One philosopher stands out as a traitor to the tradition, and that is Nietzsche, who famously declared that there are no truths, only interpretations. Nietzsche’s declaration, if true, is false. Nietzsche, who was more poet than philosopher, was not deterred by contradictions: it was more important in his view to destroy ordinary discourse than to rescue it. In his wake came the troupes of deconstructionists, post-modernists and relativists, all delighted by the idea that there is no truth, that what I think is as good as what you think — indeed better, because it is ‘I’ thinking it. Should you offer me a professorship despite the fact that my publications contain nothing that you would recognise as either true or meaningful, then that shows you are as hip as I am.
We should not be surprised, therefore, if our humanities departments are now staffed by the ‘post-truth professoriat’, who owe their intellectual status to their proof that there is no intellectual status to be had.

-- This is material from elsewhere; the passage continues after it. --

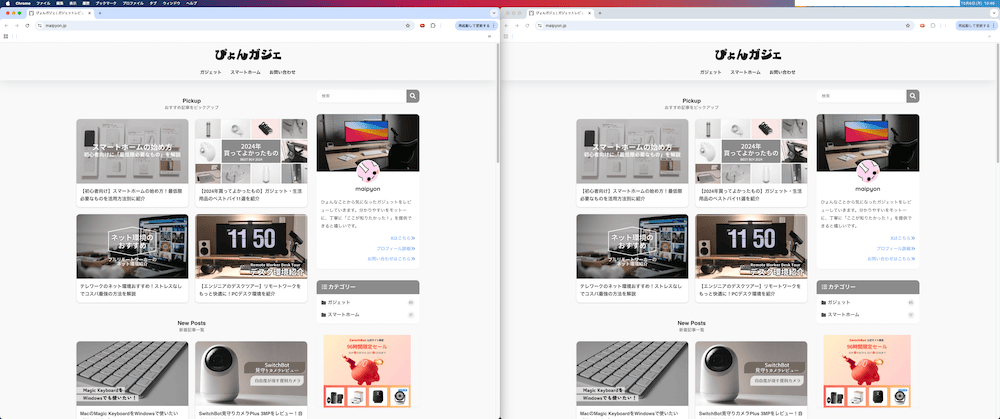Click the back arrow in the right Chrome window
Image resolution: width=1000 pixels, height=419 pixels.
point(506,25)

All this has come to mind in reflecting on the role of truth in Russian diplomacy. Communist ideology dismissed the idea of truth as a bourgeois construct. What mattered was power; and you baptised as truth those doctrines which provided it. This invincible way of marginalising reality was exposed for all honest people by Orwell, Koestler, Solzhenitsyn and, more recently, Havel. Only education in a modern university, with repeated doses of Foucault, Deleuze and Vattimo, could blind one to the dangers of a philosophy that sees power as the real goal of discourse. Unfortunately, that education exists, and we have to live with the result of it.

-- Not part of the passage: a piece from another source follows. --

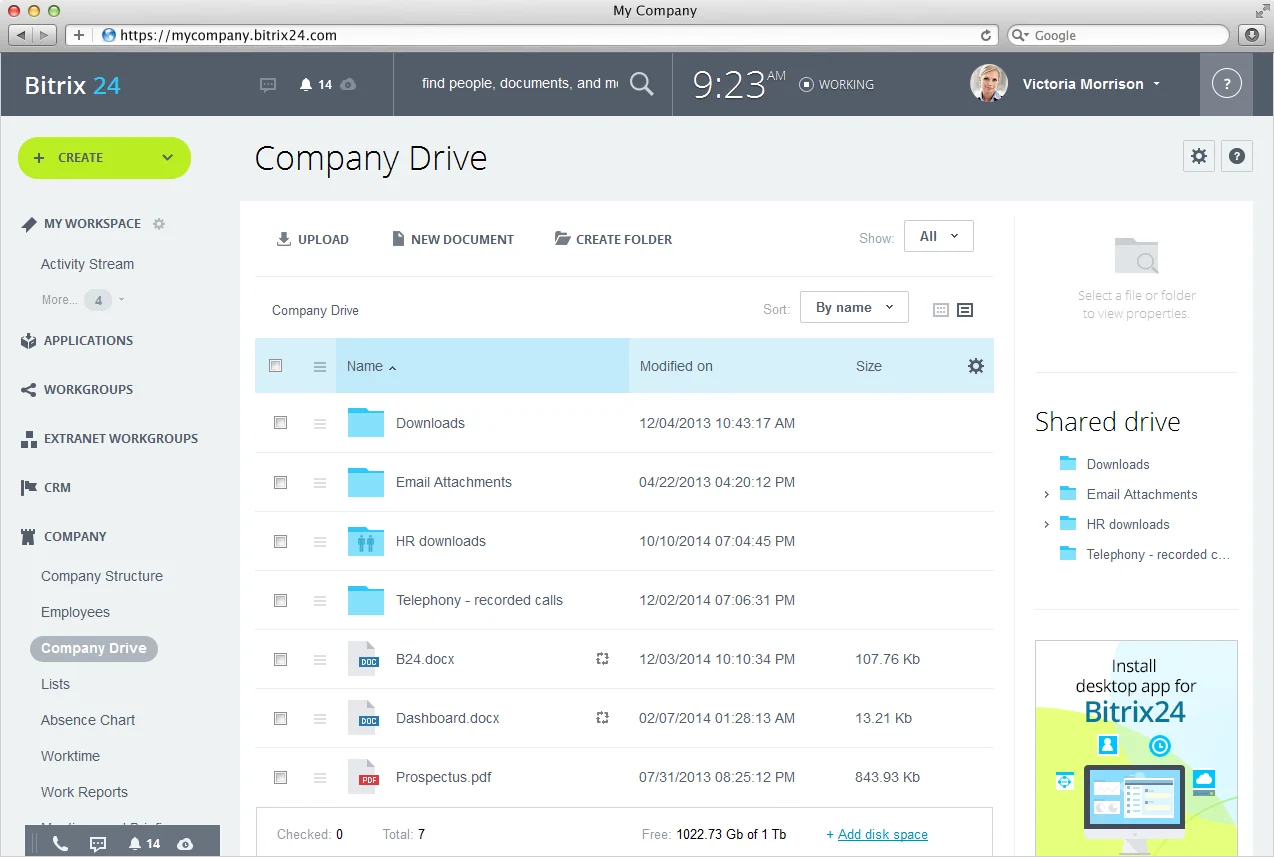Open Activity Stream in sidebar
1274x857 pixels.
pyautogui.click(x=87, y=264)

All who encountered the communist machine were familiar with the abolition of the distinction between truth and power, including fellow travellers like Eric Hobsbawm and Ralph Miliband, who approved of it. What mattered to the Communist party was the goal: the installation of communist control over as much of the civilised world as possible. The myth of ‘capitalist encirclement’; the description of Soviet military build-up as a ‘peace offensive’, the invasions of Hungary, Czechoslovakia and Afghanistan as ‘fraternal assistance’: all part of post-truth diplomacy. The de-truthing of political discourse extended to fine details. Jews were persecuted not as Jews, but as parts of the Bourgeois-Zionist-Capitalist conspiracy. Catholics went to jail for ‘subversion of the republic in collaboration with a foreign power’. Nato attempts to install anti-missile defences became acts of aggression that were destabilising Europe. And so on. The result was a kind of paranoid discourse that could not be answered with rational argument since every argument was further proof that all who denounced the lies were also telling them. The Soviet propaganda machine faced every fact by crying ‘lies!’ at the top of its voice, like a mad logician crying ‘This sentence is false!’

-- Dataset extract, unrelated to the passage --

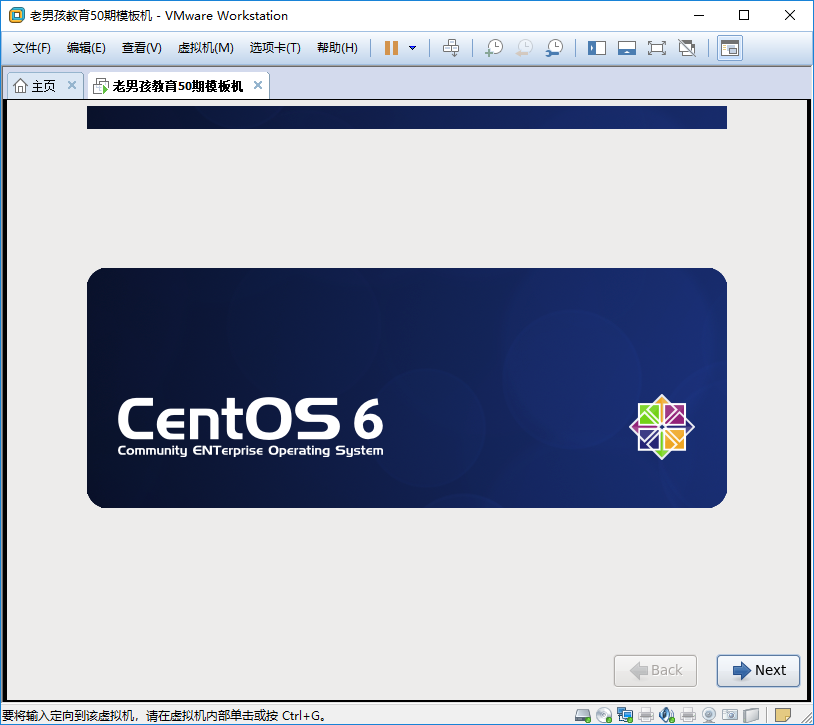Close the 老男孩教育50期模板机 tab
Image resolution: width=814 pixels, height=725 pixels.
[x=258, y=86]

Institutionalised paranoia did not disappear with the collapse of communism. It could be overcome, but only by a free press, free institutions and universities that protect free speech: things that are under threat everywhere in the post-truth world and which have not existed in Russia for a hundred years. When it was shown that Russian missiles shot down a Malaysian civilian aeroplane over Ukraine the response was again ‘Lies!’ Accusations of doping of Russian athletes, hacking of US emails, mobilisation of troops on Poland’s border, movement of armaments into the Kalinigrad enclave, constant violation of Sweden’s air-space — all have met with the same response. The premise of Russian diplomacy is: ‘There is no truth, and therefore all that you say is a lie.’ Which if true, is false. QED.